Has anyone considered the "Lean Quisine" type of packaged meals? They don't require refridgeration and contain some meat in them. They are "canned" food in a soft package. The packaging is more fragile than cans but it is also lighter. I have used similar meals on back-packing trips but it has been a long time ago.


----------



## joec (Nov 12, 2012)

PaulS said:


> Has anyone considered the "Lean Quisine" type of packaged meals? They don't require refridgeration and contain some meat in them. They are "canned" food in a soft package. The packaging is more fragile than cans but it is also lighter. I have used similar meals on back-packing trips but it has been a long time ago.

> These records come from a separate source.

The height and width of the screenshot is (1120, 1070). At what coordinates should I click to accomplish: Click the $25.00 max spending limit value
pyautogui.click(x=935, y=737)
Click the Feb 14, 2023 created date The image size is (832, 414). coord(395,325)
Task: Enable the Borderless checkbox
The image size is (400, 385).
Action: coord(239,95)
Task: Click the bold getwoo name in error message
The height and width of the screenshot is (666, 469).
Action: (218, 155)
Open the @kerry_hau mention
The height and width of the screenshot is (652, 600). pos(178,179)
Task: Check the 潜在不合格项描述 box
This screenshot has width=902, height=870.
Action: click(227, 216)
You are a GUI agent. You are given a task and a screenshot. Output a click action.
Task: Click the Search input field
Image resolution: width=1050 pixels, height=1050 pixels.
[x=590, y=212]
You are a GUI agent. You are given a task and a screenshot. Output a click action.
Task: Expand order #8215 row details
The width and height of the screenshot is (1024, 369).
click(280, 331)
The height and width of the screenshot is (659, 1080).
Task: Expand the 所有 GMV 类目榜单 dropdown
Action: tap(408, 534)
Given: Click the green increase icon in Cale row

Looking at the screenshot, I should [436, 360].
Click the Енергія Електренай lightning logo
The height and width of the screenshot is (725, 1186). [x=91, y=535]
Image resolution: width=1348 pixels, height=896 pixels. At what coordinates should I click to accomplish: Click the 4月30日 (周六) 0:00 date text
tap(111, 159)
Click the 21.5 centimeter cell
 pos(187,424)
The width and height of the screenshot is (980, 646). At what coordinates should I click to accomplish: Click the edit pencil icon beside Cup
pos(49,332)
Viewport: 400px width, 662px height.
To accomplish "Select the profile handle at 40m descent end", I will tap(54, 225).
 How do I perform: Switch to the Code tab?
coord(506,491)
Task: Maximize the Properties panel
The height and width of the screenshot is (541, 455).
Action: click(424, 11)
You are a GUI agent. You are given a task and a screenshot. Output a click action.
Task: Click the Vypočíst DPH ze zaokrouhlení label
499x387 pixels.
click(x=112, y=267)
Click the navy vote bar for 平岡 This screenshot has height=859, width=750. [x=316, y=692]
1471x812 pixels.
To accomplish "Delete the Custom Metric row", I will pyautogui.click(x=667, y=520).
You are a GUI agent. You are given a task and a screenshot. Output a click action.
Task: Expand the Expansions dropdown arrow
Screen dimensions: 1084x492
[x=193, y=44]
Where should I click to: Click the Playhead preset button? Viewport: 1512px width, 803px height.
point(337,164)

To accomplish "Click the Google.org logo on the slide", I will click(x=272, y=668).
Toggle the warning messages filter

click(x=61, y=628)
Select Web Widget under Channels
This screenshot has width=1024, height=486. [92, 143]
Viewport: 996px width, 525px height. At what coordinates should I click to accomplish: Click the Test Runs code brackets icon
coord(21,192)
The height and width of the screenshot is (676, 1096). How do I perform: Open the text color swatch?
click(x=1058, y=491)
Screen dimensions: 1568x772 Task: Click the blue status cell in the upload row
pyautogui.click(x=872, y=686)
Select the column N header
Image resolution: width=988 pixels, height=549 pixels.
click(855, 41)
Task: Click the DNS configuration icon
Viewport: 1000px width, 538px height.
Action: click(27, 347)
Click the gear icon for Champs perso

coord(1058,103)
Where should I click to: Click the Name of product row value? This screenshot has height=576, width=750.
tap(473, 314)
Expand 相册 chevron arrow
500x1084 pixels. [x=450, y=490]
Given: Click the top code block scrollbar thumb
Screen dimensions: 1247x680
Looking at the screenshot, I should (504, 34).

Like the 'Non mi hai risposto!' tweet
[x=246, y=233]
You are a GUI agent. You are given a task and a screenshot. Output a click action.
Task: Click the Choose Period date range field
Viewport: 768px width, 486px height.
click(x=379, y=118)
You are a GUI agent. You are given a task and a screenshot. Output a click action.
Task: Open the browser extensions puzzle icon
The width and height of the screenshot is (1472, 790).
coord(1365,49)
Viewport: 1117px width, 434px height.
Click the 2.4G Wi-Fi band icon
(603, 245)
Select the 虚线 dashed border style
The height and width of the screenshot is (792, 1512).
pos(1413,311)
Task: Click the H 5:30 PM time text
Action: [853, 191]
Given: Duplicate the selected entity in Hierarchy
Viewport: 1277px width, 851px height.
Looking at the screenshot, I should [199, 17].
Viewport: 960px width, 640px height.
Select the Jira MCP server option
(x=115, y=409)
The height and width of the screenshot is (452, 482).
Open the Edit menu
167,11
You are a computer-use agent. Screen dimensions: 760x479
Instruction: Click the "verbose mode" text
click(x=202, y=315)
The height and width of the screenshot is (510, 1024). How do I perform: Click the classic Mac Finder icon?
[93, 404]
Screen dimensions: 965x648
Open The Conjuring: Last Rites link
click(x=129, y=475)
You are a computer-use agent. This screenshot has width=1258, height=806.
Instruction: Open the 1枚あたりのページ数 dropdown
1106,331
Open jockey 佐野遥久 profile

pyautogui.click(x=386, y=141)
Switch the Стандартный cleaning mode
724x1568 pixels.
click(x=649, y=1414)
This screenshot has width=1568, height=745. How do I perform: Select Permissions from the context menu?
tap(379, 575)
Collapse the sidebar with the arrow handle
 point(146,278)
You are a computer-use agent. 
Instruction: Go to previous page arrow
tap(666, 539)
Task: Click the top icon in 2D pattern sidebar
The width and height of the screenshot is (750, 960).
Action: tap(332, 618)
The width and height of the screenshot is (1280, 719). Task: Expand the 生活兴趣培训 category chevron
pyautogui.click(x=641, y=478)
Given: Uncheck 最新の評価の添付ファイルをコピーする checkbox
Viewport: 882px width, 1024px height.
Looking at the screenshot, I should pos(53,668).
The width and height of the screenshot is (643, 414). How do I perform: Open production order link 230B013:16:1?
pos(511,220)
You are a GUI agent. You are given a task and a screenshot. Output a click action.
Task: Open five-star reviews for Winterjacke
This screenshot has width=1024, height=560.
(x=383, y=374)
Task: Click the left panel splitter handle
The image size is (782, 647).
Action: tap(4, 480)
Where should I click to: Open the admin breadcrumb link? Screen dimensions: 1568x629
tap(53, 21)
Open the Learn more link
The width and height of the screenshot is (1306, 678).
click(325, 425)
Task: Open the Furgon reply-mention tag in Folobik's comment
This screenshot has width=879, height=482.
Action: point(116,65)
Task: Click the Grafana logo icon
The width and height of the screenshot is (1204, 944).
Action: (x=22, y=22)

They and most things you keep in your pantry will probably work for hiking and camping. The difference is the self life and really don't know about Lean Cuisine meals will last long term. A lot of the stuff most have in their pantry as a date to eat by on them but often last a couple of years past that and still eatable. None however last 15 - 30 years before they start to degrade usually. Twinkies and Spam are about the only two that seem to last forever.


----------



## PaulS (Mar 11, 2013)

OK, a couple of years is well beyond what I plan on food storage to last. The storage is to get me through the first year so that crops can be produced and trade centers organized. I don't believe it is practical, or even possible, to have an indefinite supply of food stored. A one year supply is as much as I can wrap my mind around and that is tough all by itself. I moved to this area because it is an agricultural area with grains, vegetables and fruit all around me. I can trade my services for food directly from the ones who raise it. I can raise some on my own land but not enough for survival alone. That is why I spend time getting to know the people and what their capabilities are. There are a lot of people in the area that will be hurting but I have a group that includes a nurse, another metal smith, like myself, a firearms dealer, a woodworker/cabinet maker, and more that I met at the range who are able to handle weapons from black powder muzzle loaders to semi-autos. Some of these people can preserve food, make alcohol, have gardens, farms or orchards of their own. I am slowly building a small community that can be self reliant without more than a year's worth of stored food.
I don't have any of the pre-packaged food in my storage as I opt for whole hard winter red wheat, dried beans, rice, canned fruit, peanut butter, honey, sugar, coffee, tea, cocoa, some canned meats, wine and hard liquor and that is just off the top of my head. I have a hand grinder for the wheat and one for meat, a fruit press and two pressure cookers. I have a BOB but I can't plan on being able to use it at least until my back gets stronger and there is little area to bug-out to. There are two main roads - no interstates and there are small towns around us with the nearest small city about 80 miles away. I am, more or less, bugged out with a support group of this small town all around me. This is an ideal place to bug-in and stay.


----------



## joec (Nov 12, 2012)

PaulS said:


> OK, a couple of years is well beyond what I plan on food storage to last. The storage is to get me through the first year so that crops can be produced and trade centers organized. I don't believe it is practical, or even possible, to have an indefinite supply of food stored. A one year supply is as much as I can wrap my mind around and that is tough all by itself. I moved to this area because it is an agricultural area with grains, vegetables and fruit all around me. I can trade my services for food directly from the ones who raise it. I can raise some on my own land but not enough for survival alone. That is why I spend time getting to know the people and what their capabilities are. There are a lot of people in the area that will be hurting but I have a group that includes a nurse, another metal smith, like myself, a firearms dealer, a woodworker/cabinet maker, and more that I met at the range who are able to handle weapons from black powder muzzle loaders to semi-autos. Some of these people can preserve food, make alcohol, have gardens, farms or orchards of their own. I am slowly building a small community that can be self reliant without more than a year's worth of stored food.
> I don't have any of the pre-packaged food in my storage as I opt for whole hard winter red wheat, dried beans, rice, canned fruit, peanut butter, honey, sugar, coffee, tea, cocoa, some canned meats, wine and hard liquor and that is just off the top of my head. I have a hand grinder for the wheat and one for meat, a fruit press and two pressure cookers. I have a BOB but I can't plan on being able to use it at least until my back gets stronger and there is little area to bug-out to. There are two main roads - no interstates and there are small towns around us with the nearest small city about 80 miles away. I am, more or less, bugged out with a support group of this small town all around me. This is an ideal place to bug-in and stay.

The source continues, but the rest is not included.